__TEXT SHOWN__.
################

- publication: 27 January 2017
AIHR RG Sustainability in Hospitality and Tourism
Symposium on Sustainable Strategies for Events - Stenden University of Applied Sciences
On Thursday the 19th of January a symposium has been held at Stenden to present the results of the CELTH project 'sustainable strategies for events' to its main Frisian stakeholders: the Municipality of Leeuwarden and the festival Welcome into the Village. This afternoon has been organized by Stijn de Haan, a student of the event management minor, in co-operation with Amber Herrewijn.
After a brief word of welcome by Dr Elena Cavagnaro, the project leader from Stenden, Bouwe de Boer, energy coordinator from the Municipality of Leeuwarden and Sjoerd Bootsma, director of the Welcome into the Village festival and of the sustainable energy program for Leeuwarden Capital of Culture 2018, joined Elena Cavagnaro in a debate on the role of festivals in the transition towards sustainability. Amber Herrewijn skilfully played the role of moderator.
Bouwe de Boer (in the photo with the report in his hands) highlighted that in Frisia many initiatives have been taken to speed up the transition towards renewable, sustainable energy. Yet nobody knows about these initiatives because Frisian entrepreneurs and citizens prefer to work hard and not to speak much about what they do. To counteract this tendency, he decided to design a project to render all these initiatives more visible. The aim of the project is highly ambitious: to make Frisia the first fossil free province on Earth. As a step towards this aim the Municipality of Leeuwarden launched the project 'two weeks fossil fuels free'. This project is a cooperation between the Municipality, Urgenda (a major Dutch NGO for sustainable energy), the bus company Arriva with its 300 busses, 75 communities and several other partners. The aim is to make the whole province of Frisia with its 650,000 inhabitants free of fossil fuel transportation in the first two weeks of July 2018. With this project Frisia intends to set an example for all Europe.

################

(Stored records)
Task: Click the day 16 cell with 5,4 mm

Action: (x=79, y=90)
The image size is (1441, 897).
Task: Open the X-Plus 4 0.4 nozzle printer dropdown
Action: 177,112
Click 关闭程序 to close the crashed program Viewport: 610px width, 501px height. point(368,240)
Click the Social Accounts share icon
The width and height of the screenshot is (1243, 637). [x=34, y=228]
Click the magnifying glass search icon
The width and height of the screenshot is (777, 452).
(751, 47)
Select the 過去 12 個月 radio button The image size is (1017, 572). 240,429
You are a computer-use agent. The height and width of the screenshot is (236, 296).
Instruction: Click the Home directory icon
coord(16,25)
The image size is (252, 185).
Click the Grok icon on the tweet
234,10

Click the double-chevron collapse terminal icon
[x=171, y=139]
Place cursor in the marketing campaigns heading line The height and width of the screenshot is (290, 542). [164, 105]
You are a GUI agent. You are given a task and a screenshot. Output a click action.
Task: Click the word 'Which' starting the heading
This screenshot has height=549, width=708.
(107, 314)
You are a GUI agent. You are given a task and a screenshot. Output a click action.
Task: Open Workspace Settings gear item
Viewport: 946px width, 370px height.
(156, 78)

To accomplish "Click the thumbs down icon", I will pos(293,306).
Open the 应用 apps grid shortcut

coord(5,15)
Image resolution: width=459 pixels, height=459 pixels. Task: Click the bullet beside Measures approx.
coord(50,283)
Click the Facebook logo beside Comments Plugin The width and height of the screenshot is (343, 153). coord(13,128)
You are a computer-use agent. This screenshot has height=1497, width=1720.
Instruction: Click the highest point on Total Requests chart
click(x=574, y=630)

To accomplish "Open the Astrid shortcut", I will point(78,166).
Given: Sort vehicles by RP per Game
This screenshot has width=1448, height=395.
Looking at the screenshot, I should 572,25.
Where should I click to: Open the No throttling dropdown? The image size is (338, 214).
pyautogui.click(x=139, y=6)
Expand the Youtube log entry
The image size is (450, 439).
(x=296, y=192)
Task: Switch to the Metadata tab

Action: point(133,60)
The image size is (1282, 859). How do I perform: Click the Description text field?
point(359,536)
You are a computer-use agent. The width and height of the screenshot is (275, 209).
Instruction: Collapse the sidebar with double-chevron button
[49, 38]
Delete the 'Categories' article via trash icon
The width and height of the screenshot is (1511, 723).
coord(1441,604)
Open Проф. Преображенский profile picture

################

__WHAT IS BEING ASKED__.
Answer the following questions using the symposium report, numbering each answer to match its question.
1. Who organized the symposium afternoon, and with whom?
2. What role did Amber Herrewijn play in the debate?
3. How many inhabitants does the province of Frisia have, according to the report?

__ANSWER BOX__.
1. Stijn de Haan, a student of the event management minor, organized it in co-operation with Amber Herrewijn.
2. She was the moderator.
3. 650,000.